The GOP Tax Bill Would (Accidentally) Help Renters

The measure favors the rich but it would also shift U.S. housing policy away from homeowners.

WASHINGTON ― Controversial provisions abound in the Republican tax plan: a massive corporate tax cut, the repeal of the estate tax, and the end of a tax deduction for medical expenses, for example.

But one of the biggest political fights looms over a provision that would hurt rich homeowners — and could help renters.

Homeowners currently can reduce their taxable income by the amount they pay in interest on mortgages of up to $1 million.
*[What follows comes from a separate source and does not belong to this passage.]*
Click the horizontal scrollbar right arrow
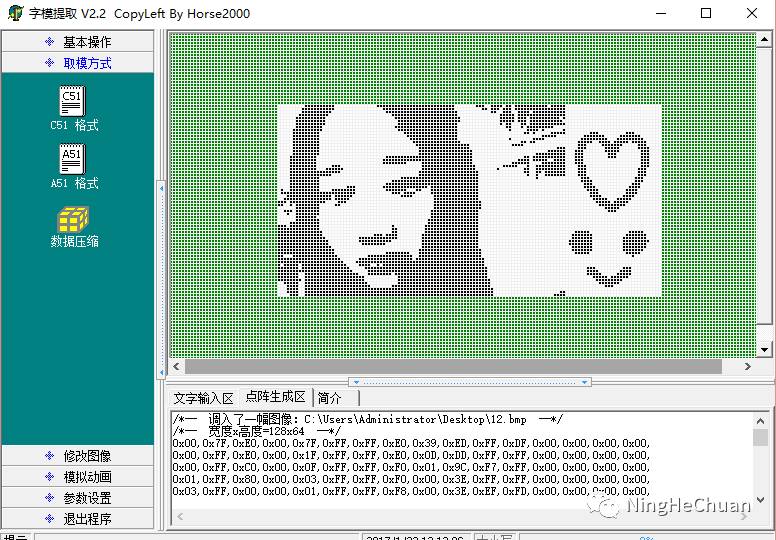776x540 pixels. 746,367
The GOP bill would cut that cap in half and make itemized deductions less advantageous in general.

The revised mortgage interest deduction would make some homes more expensive to own, which would probably reduce home values. That’s good news for the 36 percent of Americans who aren’t homeowners. But it’s bad news for homeowners, and terrible news for people in the real estate industry, such as agents and homebuilders, whose lobbyists are hopping mad.

“Tax hikes and falling home prices are a one-two punch that homeowners simply can’t afford,” National Association of Realtors president William Brown said in a statement.

“The House Republican tax reform plan abandons middle-class taxpayers in favor of high-income Americans and wealthy corporations,” the National Association of Home Builders said on their website. “The plan eviscerates existing housing tax benefits by drastically reducing the number of homeowners who can take advantage of mortgage interest … incentives.”

Not everyone is so threatened by the changes. The tax benefits of homeownership mostly accrue to the wealthiest households, and falling home values would put downward pressure on rent and also make it easier for renters to buy a home for the first time.

“Home ownership among people in the top 20 percent of the income distribution should not be a raging public concern,” William Gale, co-director of the Tax Policy Institute, said in an interview. “It’s hard to make a case that [the current mortgage interest deduction] is a good policy.”

Many liberals might like the idea of taxing rich homeowners more in order to pay for social services — or even middle-class tax cuts. Few seem to like the idea of curbing the mortgage interest deduction as part of an overall tax plan that is primarily about giant tax cuts for corporate America and wealthy individuals.

“This is a proposal that is probably positive in isolation, to curtail a tax cut that’s tilted toward high income people, but that’s not the tradeoff on the table,” Chye-Ching Huang of the liberal Center on Budget and Policy Priorities said. “The tradeoff on the table is that the revenue from capping the mortgage interest deduction is going to pay for tax cuts that are even more tilted to people at the top. That’s a bad tradeoff.”

Diane Yentel, president of the National Low Income Housing Coalition, offered Republicans qualified praise for their decision to make enemies with the real estate industry.

“This is a good and historic first step,” Yentel said in an op-ed on her organization’s website. But she blasted Republicans for using the savings “to pay for highly regressive tax cuts for the richest households and corporations.”

Yentel also faulted Republicans for including in their bill a provision that would repeal the tax-exempt status of bonds used to finance construction of low-income housing.

A handful of Democrats have endorsed replacing the mortgage interest deduction with a tax credit targeting lower-income households, but it hasn’t been a huge priority for the party. Rep. Bill Pascrell (D-N.J.), a member of the tax-writing Ways and Means Committee, said undercutting the tax code’s mortgage subsidy would be bad for the economy.

Homebuilding, Pascrell told HuffPost, is a key “part of productivity and putting money into the economy.”

About 70 percent of taxpayers currently take a set “standard deduction” instead of itemizing for things like mortgage interest and local taxes because the standard deduction is worth more. The Republican plan almost doubles the standard deduction and does away with most other deductions, including for state and local income taxes. Itemizing would only be worthwhile for about 5 percent of taxpayers under the plan, according to several estimates.

Deductions for mortgage interest and local taxes are a huge tax expenditure, costing the U.S. Treasury more than $100 billion annually, an amount that dwarfs federal spending on rental assistance programs. Republicans have never had a major beef with mortgage interest, however — they just want to simplify the individual side of the tax code and offset the massive revenue loss from their corporate tax cuts. The proposed radical change to housing policy is incidental to that effort.

Asked about how the GOP plan might improve housing affordability, one Republican sounded like it hadn’t crossed his mind.

“I’d have to think about that,” Rep. Pat Tiberi (R-Ohio), a senior Ways and Means member, told HuffPost in a brief hallway interview on Monday. “Nobody’s ever asked that question.”